Menstruating employees are allowed to take one day off per month, paid.
Diva's paid menstrual leave policy ensures all menstruating employees have a maximum of 12 paid days per calendar year.

The company that makes the DivaCup is doing something “daring”: implementing a company-wide paid menstrual leave policy.

Menstruating employees may now choose to opt into the policy that provides a maximum of 12 paid days per calendar year. One menstrual leave day may be taken per month.

In Canada, there are currently about 50 employees at Diva. We chatted with CEO and founder Carinne Chambers-Saini to learn more.

Hi Carinne! Please tell us a bit about yourself and Diva to start.

Hi! I started the company over 20 years ago with my mother and together we really brought menstrual cups to the mass market. We are headquartered and manufactured here in Canada.

When you start and grow a company for 20 years, it's impossible not to have a lot of your personal values mirrored in your business values; Diva is BCORP-certified, we pride ourselves in being a sustainable choice in the menstrual care industry and were the first menstrual cup brand to launch our own recycling program with TerraCycle.

So for me personally, family is the centre of everything — my husband is my partner in everything and president of Diva International Inc. and together we have two amazing children. I enjoy spending time in nature and am passionate about environmental issues and a big advocate for menstrual equity. I also really love my dogs, haha!

Diva announced this week that it has implemented a company-wide paid menstrual leave policy. What does this policy entail, and how/why was the decision made to implement it?

Yes! We are really pleased to now offer a paid menstrual leave policy at Diva. Under this policy, all menstruating employees will now have a maximum of 12 paid days per calendar year — one menstrual leave day may be taken per month as menstrual leave.

There’s also no doctor’s note required, and we did this because pain associated with periods can be so undermined and diminished and we really stand behind all menstruators’ experience and want to empower our employees to manage their care as they see fit.

This policy was incredibly important to us; as a period-positive company, our mission is to destigmatize periods and create equity.

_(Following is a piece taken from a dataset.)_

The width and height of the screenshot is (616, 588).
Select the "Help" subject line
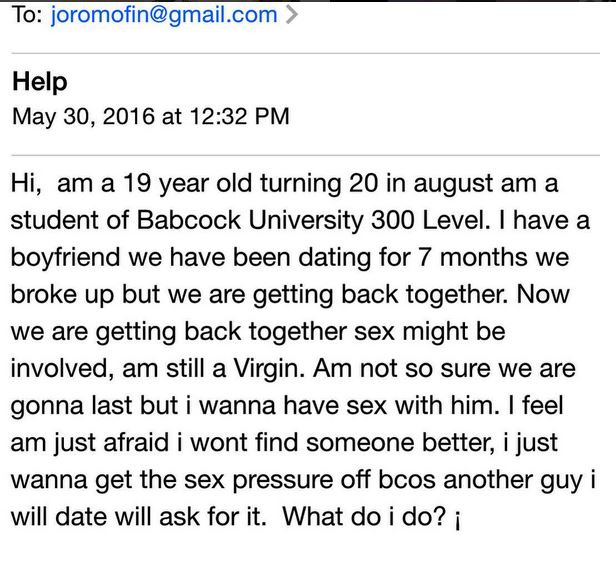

Last year, we focused our work outward on educating people about period poverty with our documentary Pandora’s Box: Lifting the Lid on Menstruation. The obvious next step was to look internally and focus on workplace equity for people who menstruate, starting in our own “backyard.” 

Paid menstrual leave is a natural extension to many other policies we already had in place — such as work-from-home flex and paid volunteer time — that we believe help support a working environment that fosters empathy. We saw with our own employees that there was a specific need for paid menstrual leave that our existing paid sick leave was not meeting and we needed to act.

The people who work at Diva are the true key to our success, and by listening and validating their needs, we are able to create a happier and more productive workplace.

What precedent do you hope this sets, particularly with other Canadian employers?

I believe it is always the right business decision to prioritize your people and we wanted to make the implementation of this policy public in order to show other employers that there is a need that they may have been overlooking.

Studies have shown that only about 20 per cent of employees who take time off for their periods actually report the real reason, so this is a still a very stigmatized subject in the workplace.

We are hoping to change that, but true change only comes when many people action it, so my hope is that other business will see this and consider implementing a paid menstrual leave policy.

Diva’s impact team, who spearheaded the research into our own policy, are available to share resources with any interested party! My wish is that this is the spark of a movement toward openness and honesty about the physical and mental well-being of all menstruators, then we will have done well.